About 15,000 copies of the first issue of “queer.” featuring poetry, fiction, art and essays by students at Harvard and from colleges across the country—from Yale to Chicago to the University of California, Berkeley—were distributed in dining halls, academic lounges and resource centers, as well as at the other participating colleges last Thursday.
According to co-editor Christopher R. Hughes ’06, queer. is dedicated to providing a literary and cultural forum for academic discourse coupled with reflective, informal and artistic meditations on queer issues. The editors also hope to secure for the journal formal respect and credibility among theorists in the field by incorporating an advisory board of seven prominent professors from around the country, “for general guidance on the theory and the direction of the magazine,” Hughes said.
The journal’s editors say its title has caused some controversy, but that they chose the word “queer” as part of an effort to reclaim what had long been a derogatory term.
Co-editors Timothy M. Pittman ’06, Ryan W. Coughlan ’06 and Hughes dedicated their first letter from the editors to a discussion of the journal’s controversial title.
“We hope to further an understanding of what queer people share in common, if anything,” they wrote. “[Many lesbian, gay, bisexual, transgendered and queer (LGBTQ) people] seek to claim the menacing nature of the term and redeploy its power for their own program.”

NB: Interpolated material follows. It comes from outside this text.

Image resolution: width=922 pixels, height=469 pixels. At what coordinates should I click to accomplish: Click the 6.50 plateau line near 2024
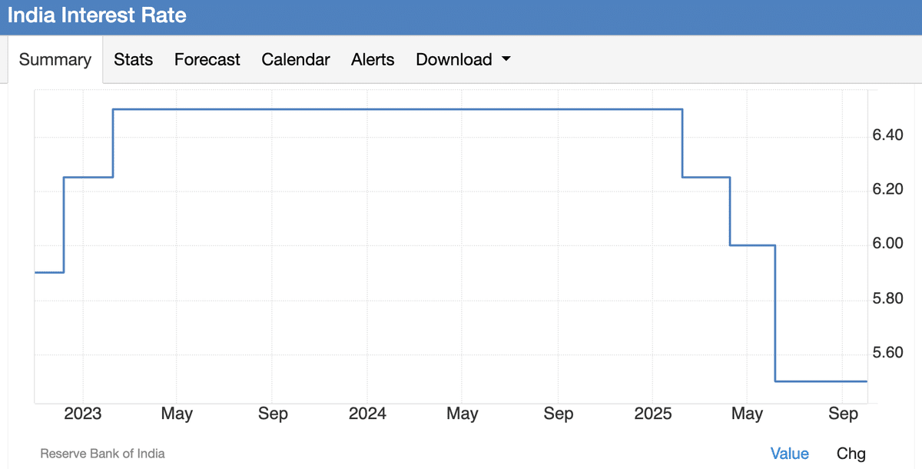click(x=367, y=109)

But Pittman said the journal initially had trouble procuring funding due to a dispute over the appropriateness of the term. (The journal eventually garnered funding from the Harvard Gay and Lesbian Caucus, the Ann Radcliffe Trust, the Harvard Foundation and the Undergraduate Council.)
“A lot of [LGBTQ] people in older generations still have qualms with the word,” Hughes said.
He said that in addition to the term’s long history of pejorative usage, the controversy is also due to the “very blasé way” in which television shows such as “Queer Eye for the Straight Guy” and “Queer as Folk” use it.
The journal’s first issue arrives at a cultural moment of increased gay and lesbian presence on television and in the media, as well as highly contentious debates about gay marriage.
“I think over the past 30 years queer people have become more prominent in public life in general, and because of that there has been a chance for more reflection on LGBTQ issues,” Hughes said.
Though the board of queer. features three board members from the Bisexual, Gay, Lesbian, Transgendered and Supporters Alliance’s (BGLTSA), including BGLTSA co-chair Margaret C.D. Barusch ’06, the two entities are independent.
“There’s some overlap [between the boards of the BGLTSA and queer.], but there’s absolutely no formal tie,” Hughes said.
According to Pittman, the first issue received about four times the number of submissions it published. Pieces that made the cut include a critical essay exploring how “Michael Jackson’s image is a project for queer study” by a student from Smith College, another on gender roles in Victorian fiction by a student from Dartmouth, and a poem entitled “Generic Dyke Rock Band,” written by BGLTSA co-chair Stephanie M. Skier ’05. Skier also performed this poem at the BGLTSA “Gaypril” kick-off earlier this month.
Though the release of queer. corresponded with Gaypril, Hughes said the timing was coincidental.
“A lot of pre-frosh were hopefully able to look at the journal. And it’s fortunate that it [the journal’s release] corresponded with Gaypril but it wasn’t intentional,” he said.
Many University faculty and departments also publish journals, though they tend to be primarily theoretical and academic, Hughes said.
He said that though queer. is not the first undergraduate queer issues publication—Berkeley and Stanford have similar journals dealing with issues of gender and sexuality—it is the first to be written and read by students on more than one campus.
In a few weeks, the Radcliffe Union of Students (RUS) will launch their own ’zine, Fuel, on issues of gender, feminism and sexuality.
“The overall aesthetic will by very different from a journal—we’re going for something that looks as low budget as it is,” RUS Chair Ilana J. Sichel ’05 wrote in an e-mail.